(Records from a dataset)
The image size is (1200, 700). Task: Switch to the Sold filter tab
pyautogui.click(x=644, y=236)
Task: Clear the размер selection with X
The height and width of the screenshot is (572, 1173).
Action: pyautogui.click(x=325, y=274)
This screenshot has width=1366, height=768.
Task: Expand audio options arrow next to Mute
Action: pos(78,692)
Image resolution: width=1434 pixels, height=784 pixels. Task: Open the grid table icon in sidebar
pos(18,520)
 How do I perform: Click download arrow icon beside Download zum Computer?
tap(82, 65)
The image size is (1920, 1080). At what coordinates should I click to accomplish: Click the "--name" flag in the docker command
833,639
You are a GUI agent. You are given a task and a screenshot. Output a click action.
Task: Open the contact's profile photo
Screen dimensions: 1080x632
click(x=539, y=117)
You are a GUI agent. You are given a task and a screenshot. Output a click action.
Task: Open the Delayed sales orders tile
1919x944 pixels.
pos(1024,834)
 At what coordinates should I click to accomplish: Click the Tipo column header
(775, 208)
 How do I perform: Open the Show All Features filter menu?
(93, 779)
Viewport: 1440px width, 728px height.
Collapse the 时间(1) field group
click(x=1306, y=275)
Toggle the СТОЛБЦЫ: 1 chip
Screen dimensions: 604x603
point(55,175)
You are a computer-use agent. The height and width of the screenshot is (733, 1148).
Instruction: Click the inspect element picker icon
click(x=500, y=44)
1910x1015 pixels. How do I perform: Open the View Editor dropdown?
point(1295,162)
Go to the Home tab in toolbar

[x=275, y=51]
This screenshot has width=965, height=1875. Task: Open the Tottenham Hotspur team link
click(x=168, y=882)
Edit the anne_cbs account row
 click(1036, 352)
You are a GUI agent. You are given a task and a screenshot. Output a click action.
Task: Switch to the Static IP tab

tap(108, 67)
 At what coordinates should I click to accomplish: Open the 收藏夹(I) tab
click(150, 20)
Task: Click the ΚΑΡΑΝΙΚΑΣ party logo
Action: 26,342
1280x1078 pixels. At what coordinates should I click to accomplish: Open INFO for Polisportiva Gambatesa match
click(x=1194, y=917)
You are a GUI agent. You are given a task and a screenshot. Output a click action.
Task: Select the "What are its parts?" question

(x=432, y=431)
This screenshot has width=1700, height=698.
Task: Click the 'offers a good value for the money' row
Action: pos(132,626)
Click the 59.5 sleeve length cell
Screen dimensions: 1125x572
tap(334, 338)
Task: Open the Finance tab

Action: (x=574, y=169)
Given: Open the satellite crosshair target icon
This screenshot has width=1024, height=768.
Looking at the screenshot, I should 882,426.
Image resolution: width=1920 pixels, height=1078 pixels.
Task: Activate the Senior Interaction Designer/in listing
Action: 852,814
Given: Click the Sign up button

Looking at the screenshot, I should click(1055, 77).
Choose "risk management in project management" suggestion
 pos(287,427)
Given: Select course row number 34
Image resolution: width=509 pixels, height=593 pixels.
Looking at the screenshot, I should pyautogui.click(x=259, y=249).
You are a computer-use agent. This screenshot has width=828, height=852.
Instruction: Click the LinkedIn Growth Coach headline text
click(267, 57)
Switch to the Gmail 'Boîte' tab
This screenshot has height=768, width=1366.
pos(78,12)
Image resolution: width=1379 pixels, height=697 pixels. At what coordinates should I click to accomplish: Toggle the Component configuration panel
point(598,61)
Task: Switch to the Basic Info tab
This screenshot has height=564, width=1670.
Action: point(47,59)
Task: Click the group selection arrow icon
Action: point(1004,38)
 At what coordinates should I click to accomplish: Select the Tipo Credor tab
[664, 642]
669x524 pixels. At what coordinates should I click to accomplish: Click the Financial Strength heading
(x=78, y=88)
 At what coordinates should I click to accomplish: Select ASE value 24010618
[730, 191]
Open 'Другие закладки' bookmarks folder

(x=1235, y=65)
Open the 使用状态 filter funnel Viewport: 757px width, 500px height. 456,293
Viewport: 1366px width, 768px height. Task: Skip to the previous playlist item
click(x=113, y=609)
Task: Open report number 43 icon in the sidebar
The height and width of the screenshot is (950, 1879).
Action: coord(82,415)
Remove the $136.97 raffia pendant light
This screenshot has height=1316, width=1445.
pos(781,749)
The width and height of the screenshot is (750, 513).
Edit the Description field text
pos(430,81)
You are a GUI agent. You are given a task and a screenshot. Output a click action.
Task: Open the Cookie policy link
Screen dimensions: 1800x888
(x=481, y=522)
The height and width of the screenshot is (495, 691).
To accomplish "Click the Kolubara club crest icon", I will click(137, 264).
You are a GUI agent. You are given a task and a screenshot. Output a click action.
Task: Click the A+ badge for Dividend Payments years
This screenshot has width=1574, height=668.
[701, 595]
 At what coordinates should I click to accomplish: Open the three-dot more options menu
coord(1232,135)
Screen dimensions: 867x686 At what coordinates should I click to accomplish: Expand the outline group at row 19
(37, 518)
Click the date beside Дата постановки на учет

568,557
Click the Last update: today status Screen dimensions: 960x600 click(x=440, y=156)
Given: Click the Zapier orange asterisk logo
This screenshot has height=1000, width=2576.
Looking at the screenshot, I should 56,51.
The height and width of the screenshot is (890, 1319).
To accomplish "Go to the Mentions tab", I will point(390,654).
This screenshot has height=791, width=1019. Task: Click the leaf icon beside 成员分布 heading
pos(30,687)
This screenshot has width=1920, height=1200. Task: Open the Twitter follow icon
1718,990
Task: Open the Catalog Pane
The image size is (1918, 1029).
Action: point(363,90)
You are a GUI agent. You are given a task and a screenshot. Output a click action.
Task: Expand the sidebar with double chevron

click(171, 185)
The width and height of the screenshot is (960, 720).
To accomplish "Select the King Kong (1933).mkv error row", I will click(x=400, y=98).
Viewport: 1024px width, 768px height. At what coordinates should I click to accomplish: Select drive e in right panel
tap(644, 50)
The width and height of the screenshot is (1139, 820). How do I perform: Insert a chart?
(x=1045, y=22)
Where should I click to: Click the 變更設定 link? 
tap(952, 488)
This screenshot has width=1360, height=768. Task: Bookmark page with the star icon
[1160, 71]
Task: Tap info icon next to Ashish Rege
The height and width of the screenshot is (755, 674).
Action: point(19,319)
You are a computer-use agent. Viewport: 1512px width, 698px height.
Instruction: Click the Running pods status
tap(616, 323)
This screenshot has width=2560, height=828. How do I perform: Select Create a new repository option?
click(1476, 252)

**PROBLEM TO SOLVE**.
Your answer should consist solely of the lines above from the line with "Given: Select course row number 34" to the line with "Task: Switch to the Basic Info tab", both included, reproduced exactly.

**RESPONSE TO THIS EXERCISE**.
Given: Select course row number 34
Image resolution: width=509 pixels, height=593 pixels.
Looking at the screenshot, I should pyautogui.click(x=259, y=249).
You are a computer-use agent. This screenshot has width=828, height=852.
Instruction: Click the LinkedIn Growth Coach headline text
click(267, 57)
Switch to the Gmail 'Boîte' tab
This screenshot has height=768, width=1366.
pos(78,12)
Image resolution: width=1379 pixels, height=697 pixels. At what coordinates should I click to accomplish: Toggle the Component configuration panel
point(598,61)
Task: Switch to the Basic Info tab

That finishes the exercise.